* _Task objective_: Transcribe exactly, and only, the lines running from the one with "Given: Select the BIOS row label" to the end of the entries below, both included, without any pictures.

*** Opening of Exercise data ***

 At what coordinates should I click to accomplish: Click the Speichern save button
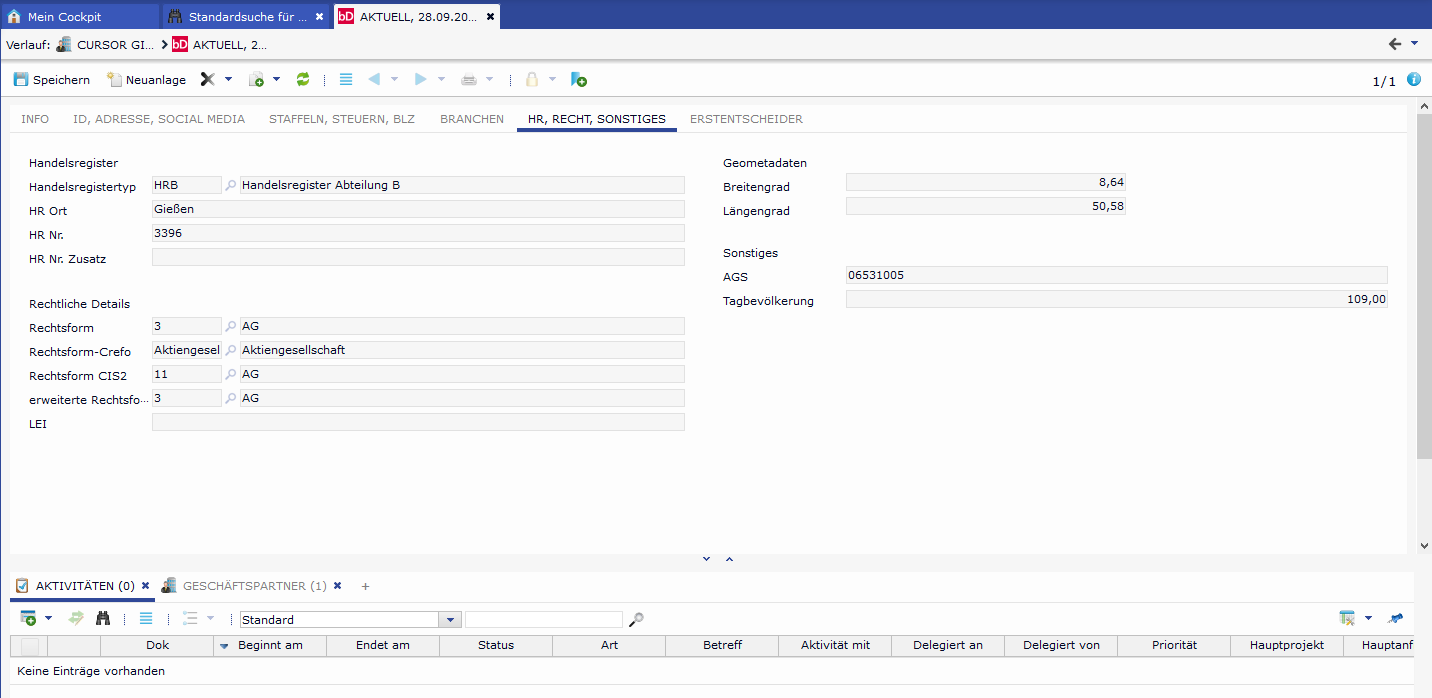(x=51, y=80)
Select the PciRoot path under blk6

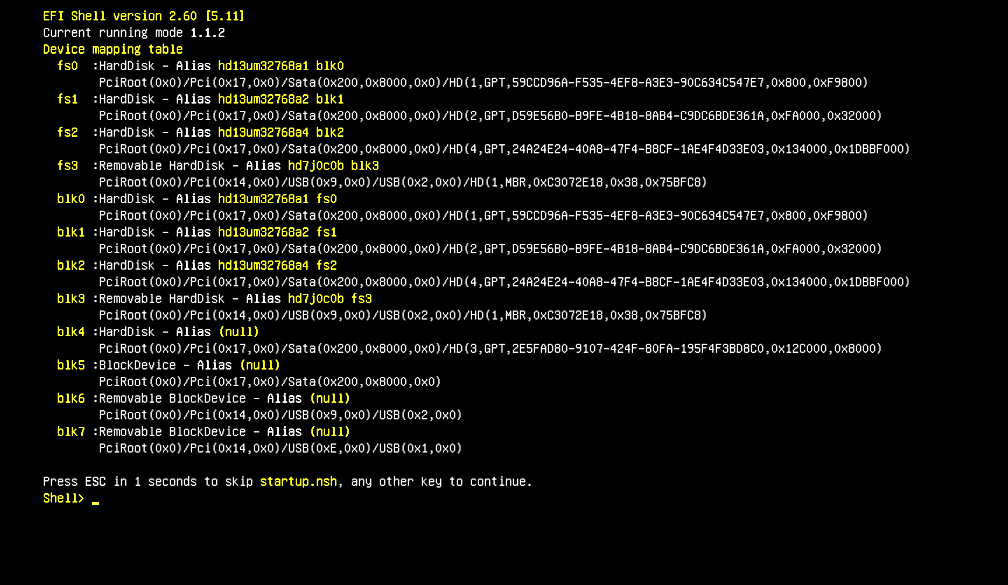280,414
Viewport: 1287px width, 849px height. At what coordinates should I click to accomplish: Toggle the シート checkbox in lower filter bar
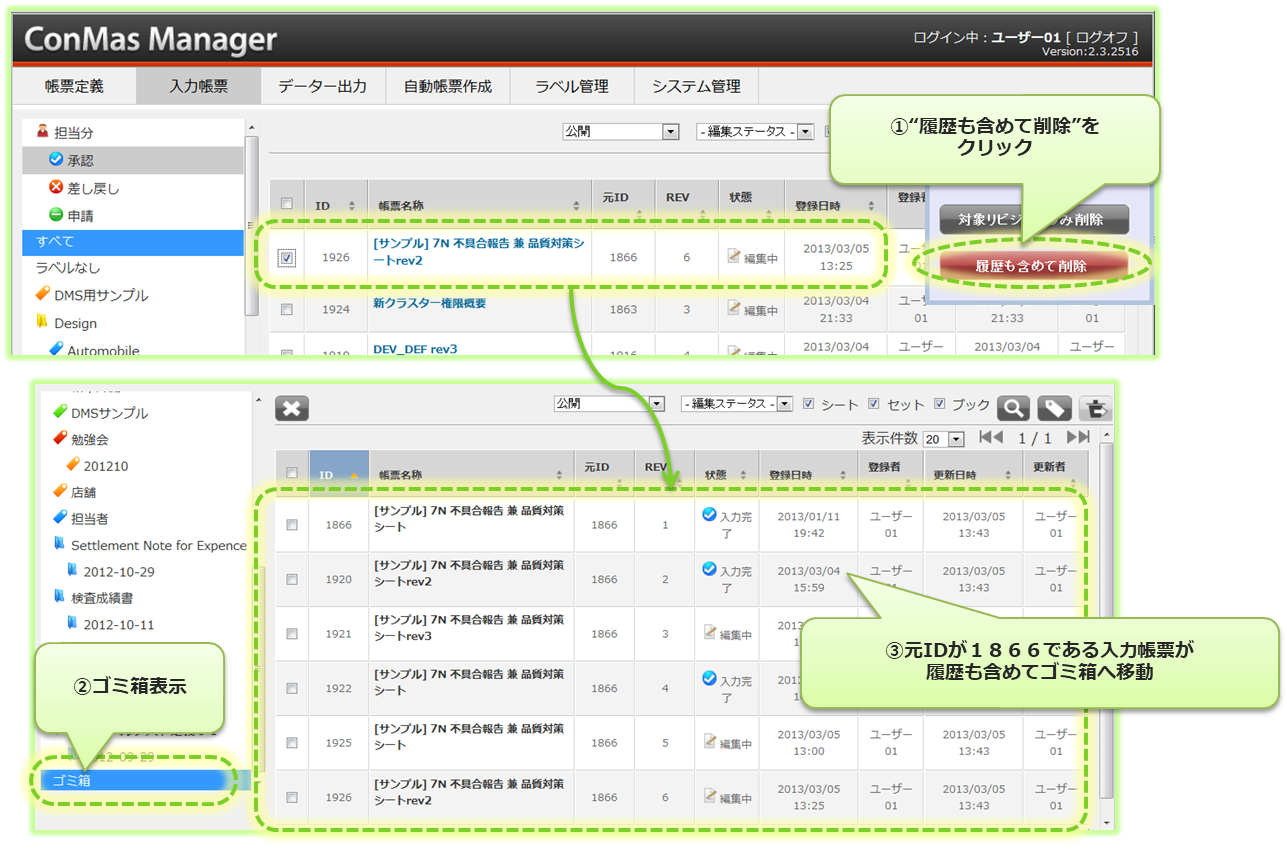coord(809,404)
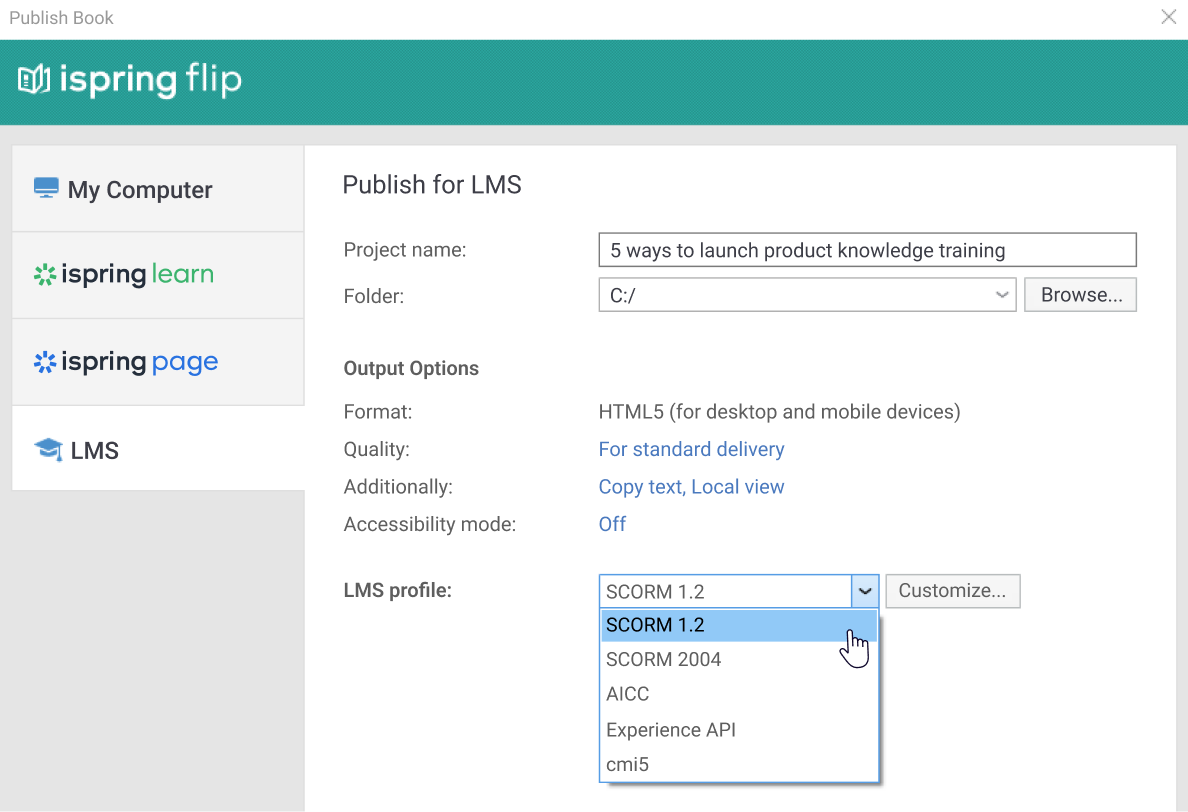Select the AICC profile option
The width and height of the screenshot is (1188, 812).
[x=627, y=693]

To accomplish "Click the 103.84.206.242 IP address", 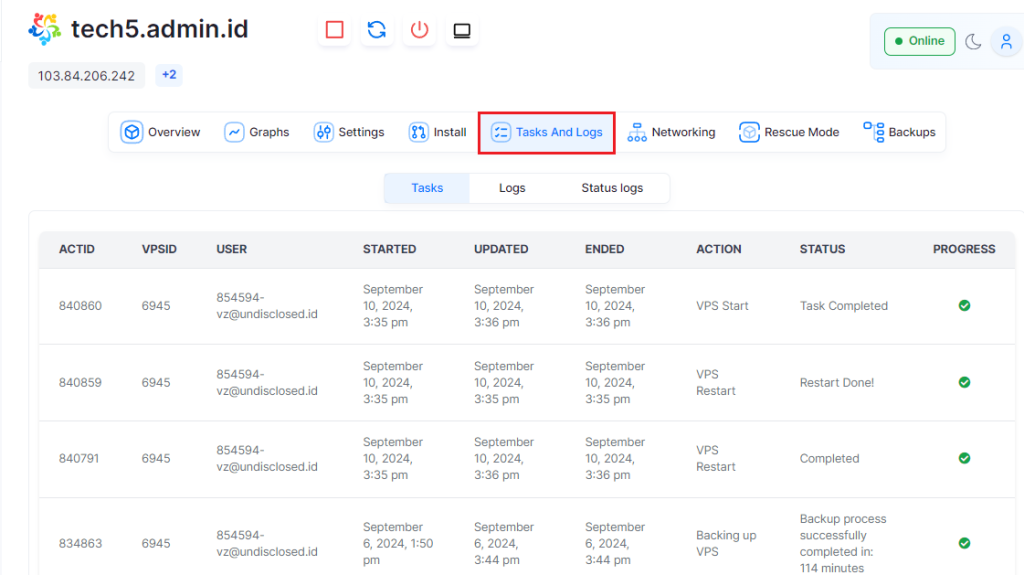I will coord(86,76).
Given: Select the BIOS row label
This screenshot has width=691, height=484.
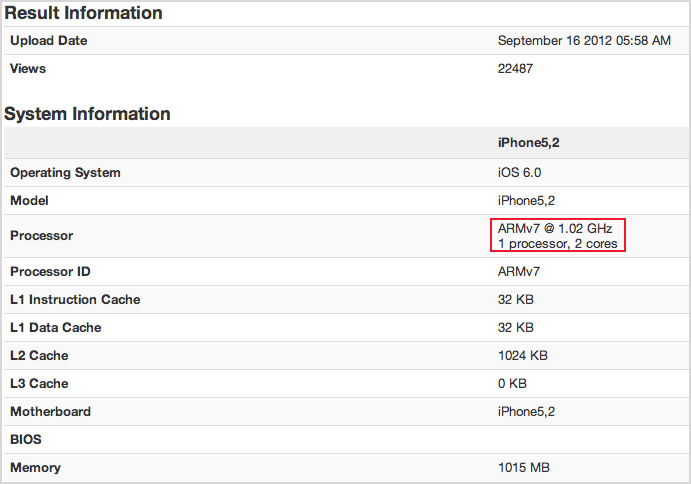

*** Close of Exercise data ***

* _Output of the task_:
Given: Select the BIOS row label
This screenshot has width=691, height=484.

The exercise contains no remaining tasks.